* _What is required_:
With the pictures omitted, set down exactly the lines from the one that contains "Click the refresh arrows icon" through the last line of the data.

* _Information given_:
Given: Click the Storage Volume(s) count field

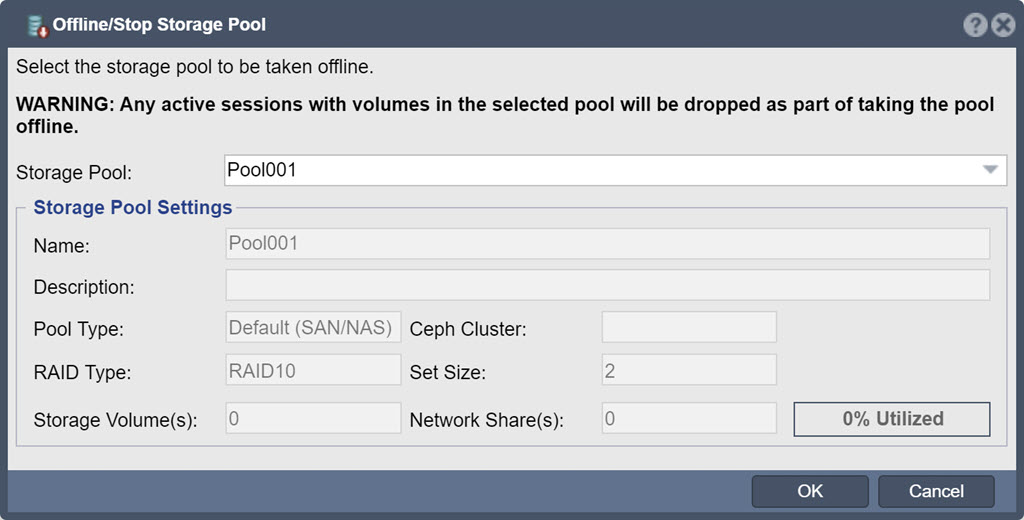Looking at the screenshot, I should tap(313, 418).
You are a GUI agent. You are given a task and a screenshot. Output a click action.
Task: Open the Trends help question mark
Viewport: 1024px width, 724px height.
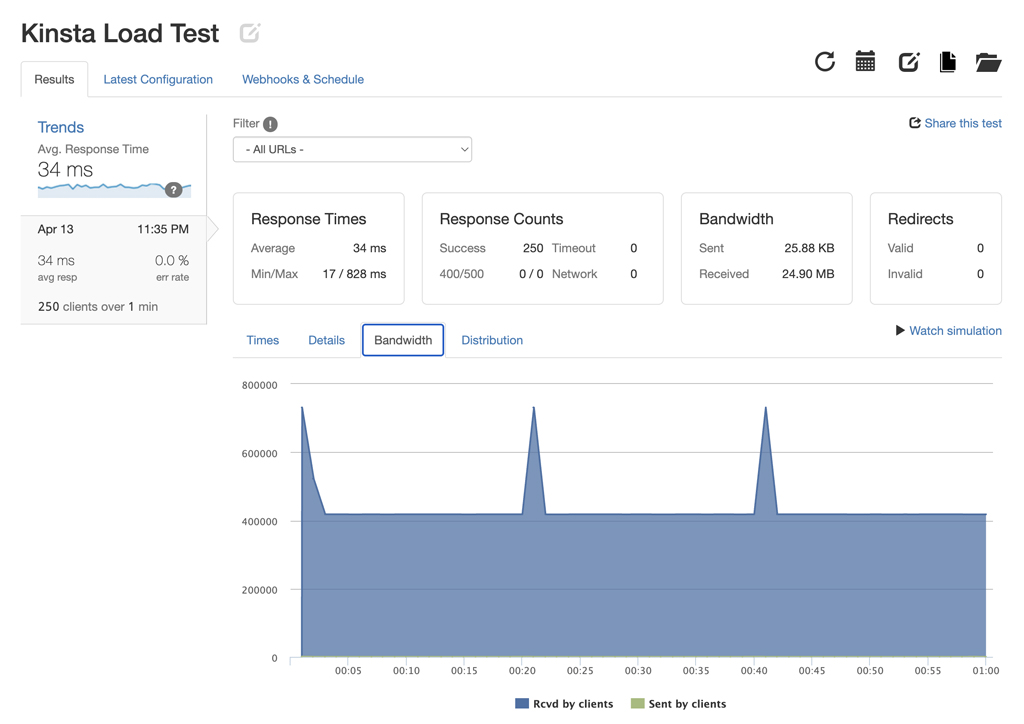(174, 189)
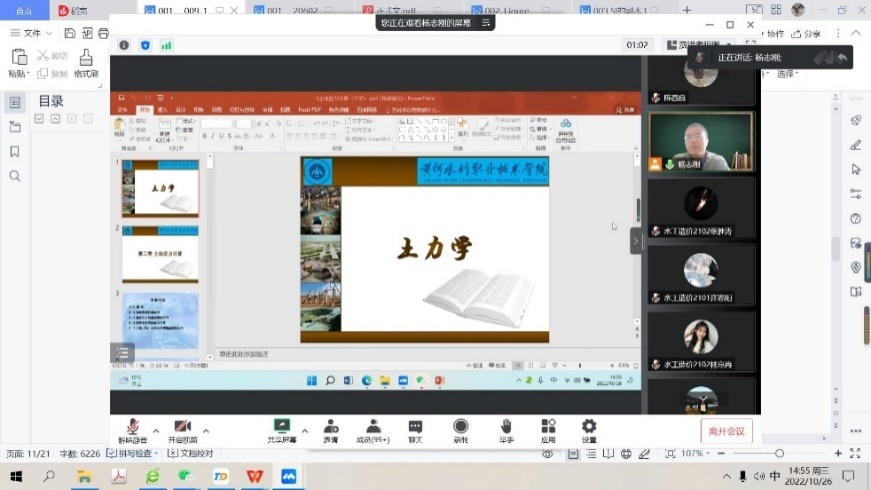Start recording with 录制 icon
The width and height of the screenshot is (871, 490).
click(460, 427)

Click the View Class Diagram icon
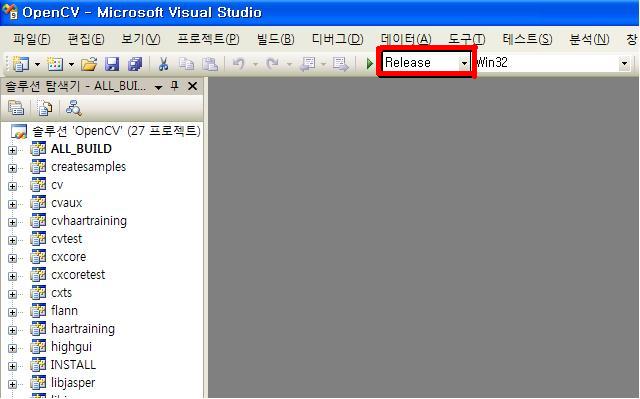click(x=74, y=108)
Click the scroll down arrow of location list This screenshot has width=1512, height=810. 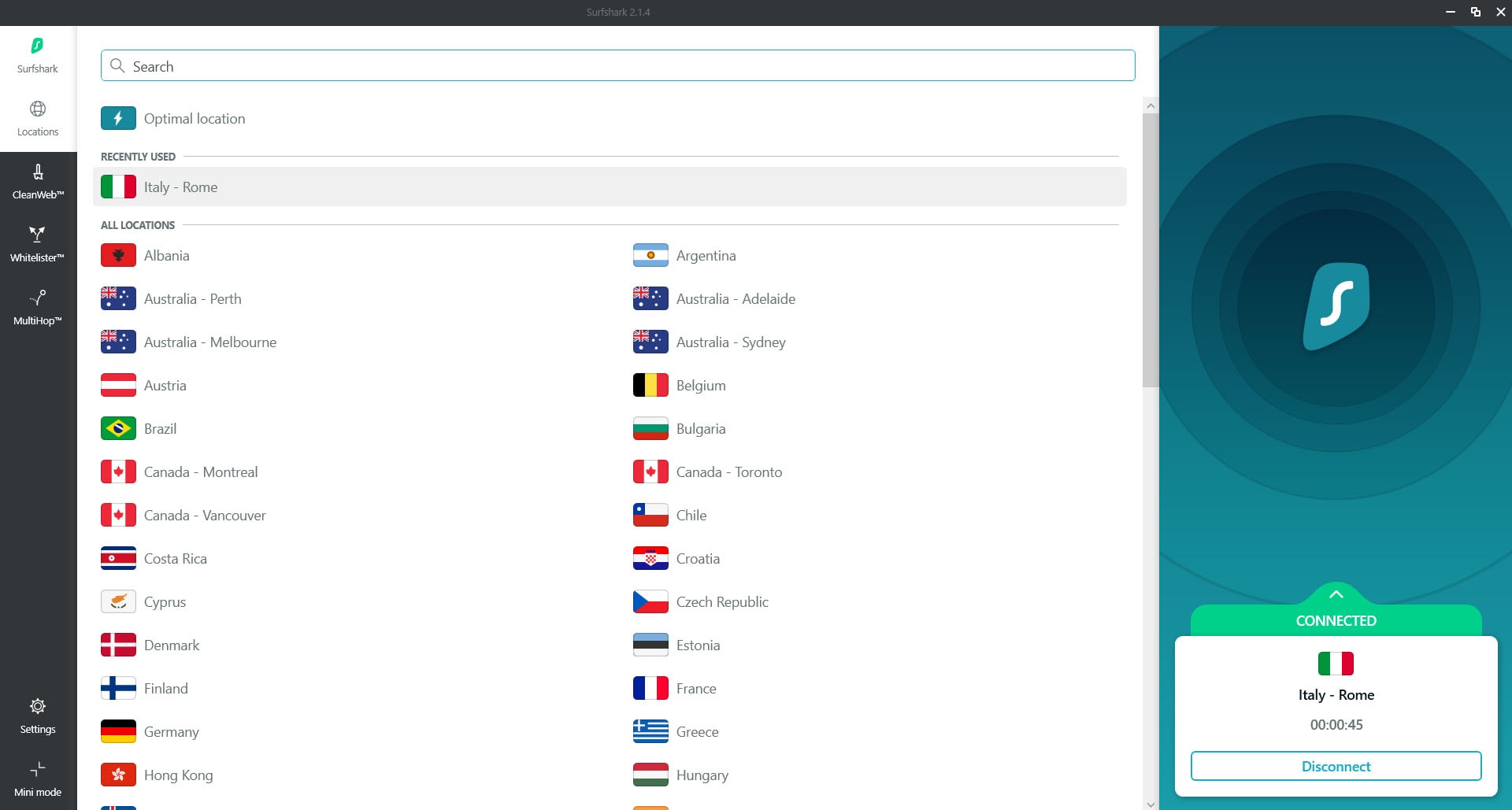click(x=1151, y=804)

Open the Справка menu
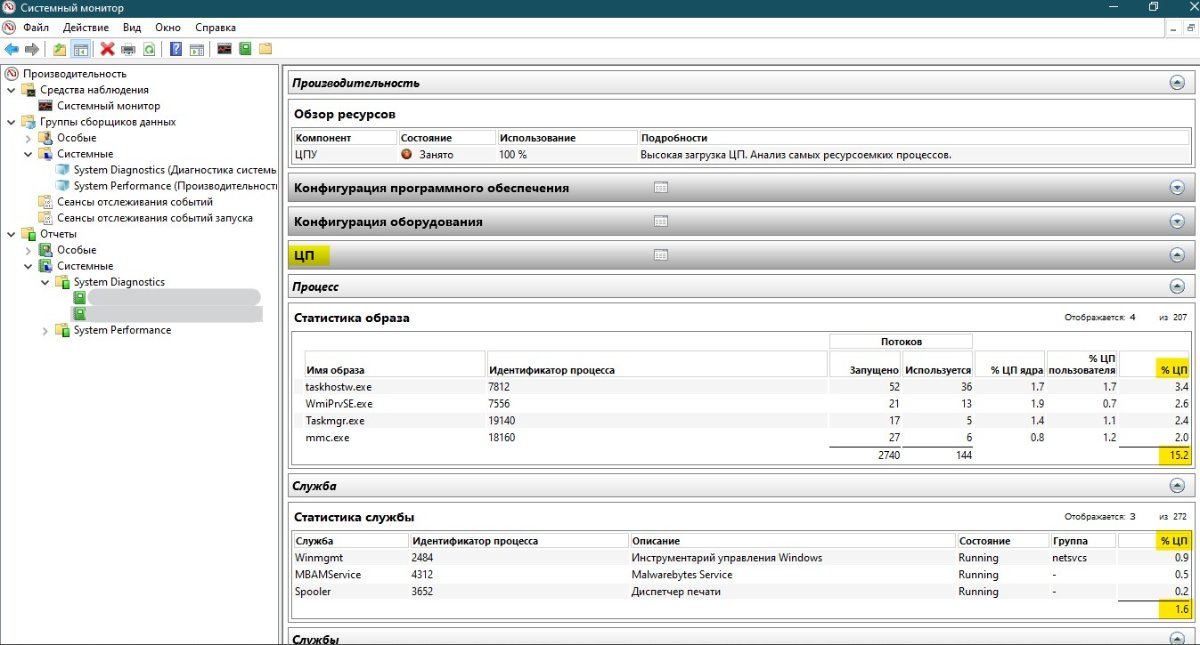click(215, 27)
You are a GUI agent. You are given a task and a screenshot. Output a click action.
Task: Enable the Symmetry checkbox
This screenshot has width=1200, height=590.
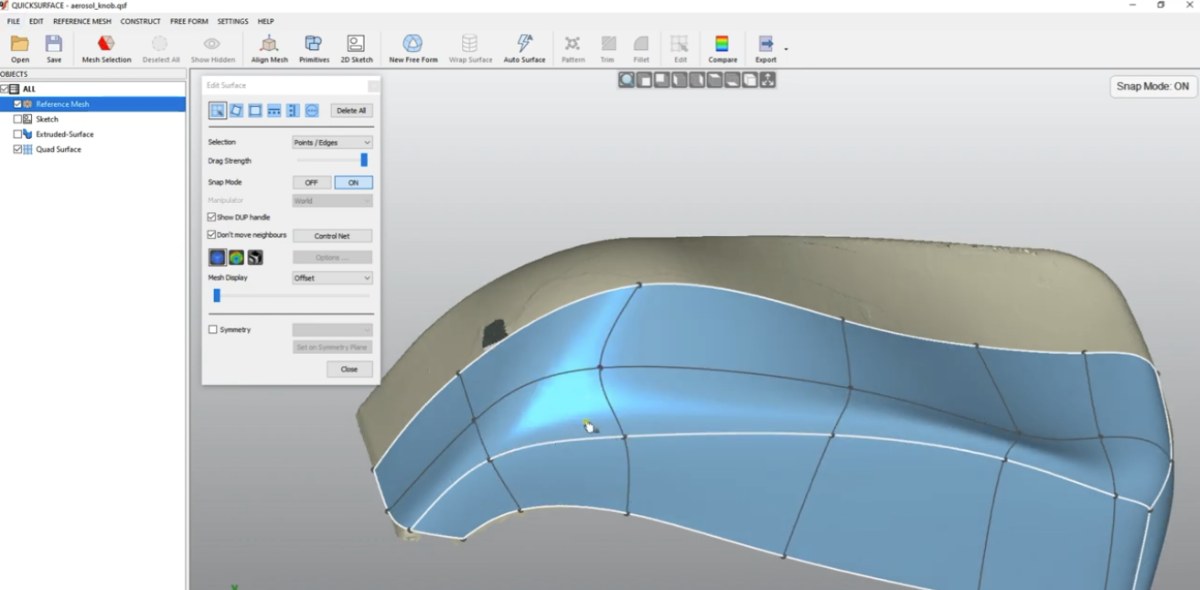(212, 329)
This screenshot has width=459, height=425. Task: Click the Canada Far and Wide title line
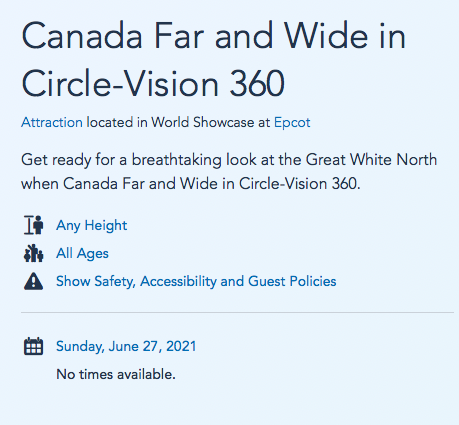point(214,36)
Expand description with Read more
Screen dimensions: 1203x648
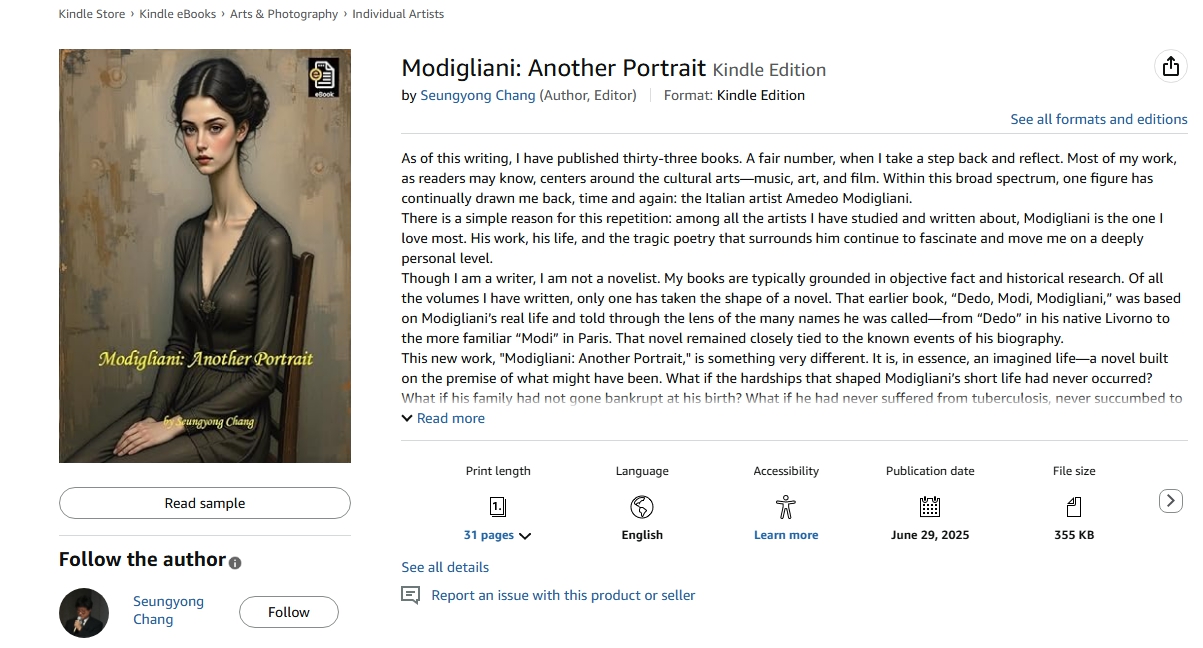click(443, 418)
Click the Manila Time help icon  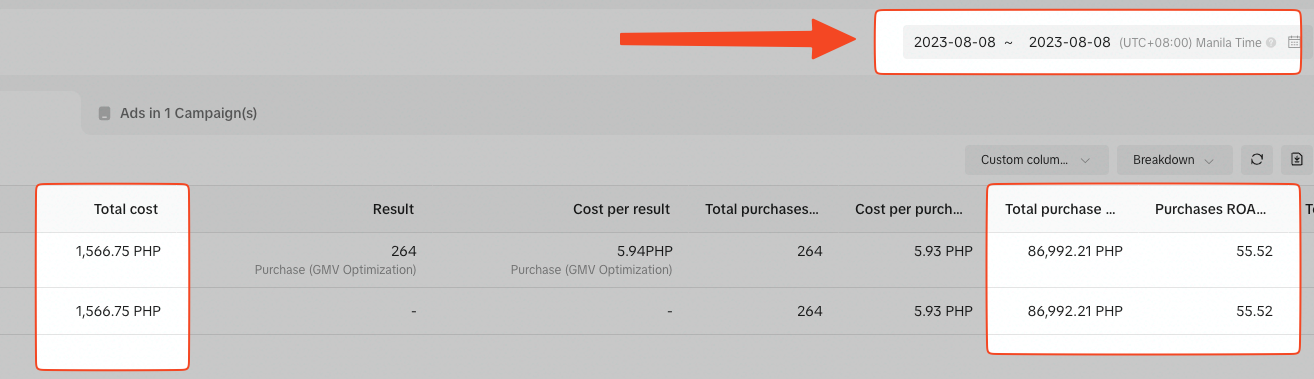[1271, 43]
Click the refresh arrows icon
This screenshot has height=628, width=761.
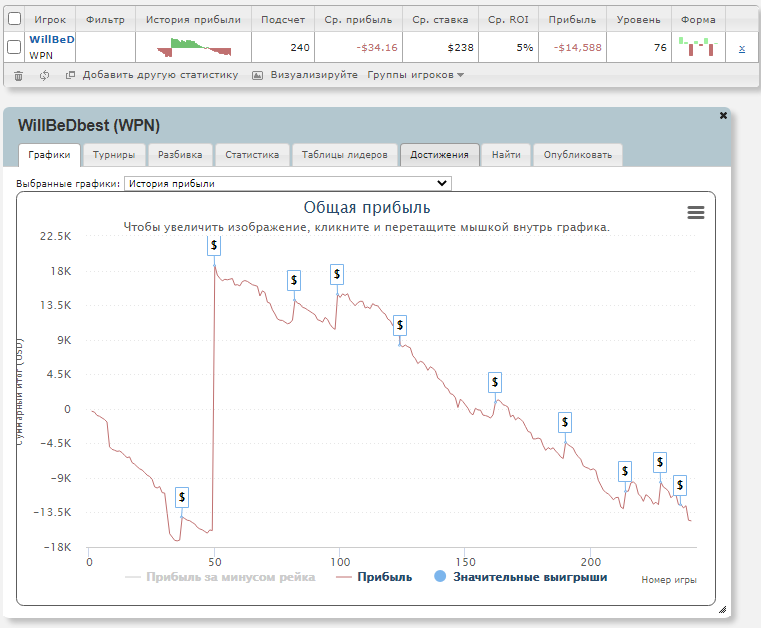45,75
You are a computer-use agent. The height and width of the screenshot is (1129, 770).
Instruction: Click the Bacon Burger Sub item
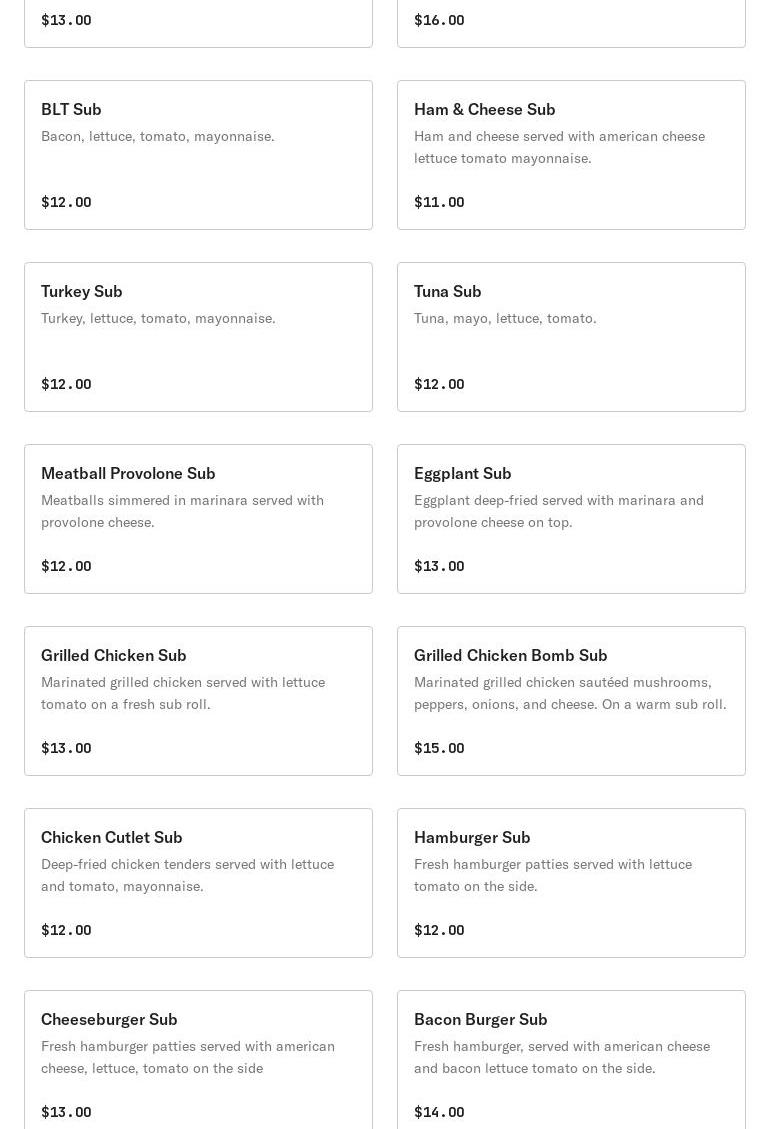[x=571, y=1060]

* _Answer space_:
Click the refresh arrows icon
This screenshot has height=628, width=761.
45,75
You are a computer-use agent. The height and width of the screenshot is (1129, 770).
Instruction: Click the Bacon Burger Sub item
[x=571, y=1060]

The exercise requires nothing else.